Рано утром Янкель проснулся от беспокойной мысли: цел ли табак?
Он попытался отмахнуться от этой мысли, но тревожное предчувствие не оставляло его. Кое-как одевшись, он встал и прокрался в зал.
Вот и кафедра. Янкель, поднатужась, приподнял ее и, с трудом удерживая тяжелое сооружение, заглянул под низ, по табаку не увидел.
Тогда, потея от волнения, он разыскал толстую деревянную палку, подложил ее под край кафедры, а сам лег на живот и стал шарить. Табаку не было. Янкель зашел с другой стороны, опять поискал: по-прежнему рука его ездила по гладкой и пыльной поверхности паркета.

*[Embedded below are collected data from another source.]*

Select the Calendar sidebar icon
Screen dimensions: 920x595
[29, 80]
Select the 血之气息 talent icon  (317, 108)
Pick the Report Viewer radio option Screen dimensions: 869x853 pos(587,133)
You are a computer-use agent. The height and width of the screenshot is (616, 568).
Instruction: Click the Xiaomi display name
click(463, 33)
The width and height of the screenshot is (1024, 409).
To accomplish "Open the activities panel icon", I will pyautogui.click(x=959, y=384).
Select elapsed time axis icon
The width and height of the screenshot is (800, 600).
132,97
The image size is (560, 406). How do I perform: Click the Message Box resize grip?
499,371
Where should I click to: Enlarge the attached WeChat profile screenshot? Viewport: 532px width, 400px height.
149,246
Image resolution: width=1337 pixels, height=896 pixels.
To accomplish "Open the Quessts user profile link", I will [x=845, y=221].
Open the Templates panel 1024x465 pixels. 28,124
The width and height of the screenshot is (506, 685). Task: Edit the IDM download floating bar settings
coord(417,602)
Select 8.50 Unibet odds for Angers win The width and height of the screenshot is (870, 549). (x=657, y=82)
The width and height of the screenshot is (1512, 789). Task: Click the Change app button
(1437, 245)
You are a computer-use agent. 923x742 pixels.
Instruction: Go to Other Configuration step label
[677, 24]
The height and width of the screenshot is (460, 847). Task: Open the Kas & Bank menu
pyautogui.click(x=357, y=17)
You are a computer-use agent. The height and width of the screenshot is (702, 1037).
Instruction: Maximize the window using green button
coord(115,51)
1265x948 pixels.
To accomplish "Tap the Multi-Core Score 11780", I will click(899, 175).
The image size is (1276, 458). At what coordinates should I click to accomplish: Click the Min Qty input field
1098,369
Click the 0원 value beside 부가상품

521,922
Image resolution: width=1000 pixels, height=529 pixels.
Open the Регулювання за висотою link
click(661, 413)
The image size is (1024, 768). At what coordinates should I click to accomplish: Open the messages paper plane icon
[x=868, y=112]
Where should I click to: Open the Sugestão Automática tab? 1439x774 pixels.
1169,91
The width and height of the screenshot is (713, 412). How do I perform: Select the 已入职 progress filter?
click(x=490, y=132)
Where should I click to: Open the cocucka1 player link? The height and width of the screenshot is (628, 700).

Он похолодел и, стараясь успокоить себя, сказал вслух:
– Наверное, под другой кафедрой.
Опять усилия, ползание и опять разочарование. Под третьей кафедрой табаку также не оказалось.
– Сперли табак, черти! – яростно выкрикнул Янкель, забыв осторожность. – Тискать у товарищей! Ну, хорошо!
Злобно погрозив кулаком в направлении спальни, он тихо вышел из зала и зашел в ванную.
Когда он снова показался в дверях, на лице его уже играла улыбка. В руке он держал плотно запечатанную четвертку табаку.
– Элла Андреевна! А как правильно: «ди фенстер» или «дас фенстер»?
– Дас. Дас.
Эланлюм любила свой немецкий язык до самозабвения и всячески старалась привить эту любовь своим питомцам, поэтому ей было очень приятно слышать назойливое гудение класса, зазубривавшего новый рассказ о садовниках.
– Воронин, о чем задумался? Учи урок.
– Воробьев, перестань читать посторонние книги. Дай ее сюда немедленно.
– Элла Андреевна, я не читаю.
– Дай сюда немедленно книгу.
Книга Воробьева водворилась на столе, и Эланлюм вновь успокоилась.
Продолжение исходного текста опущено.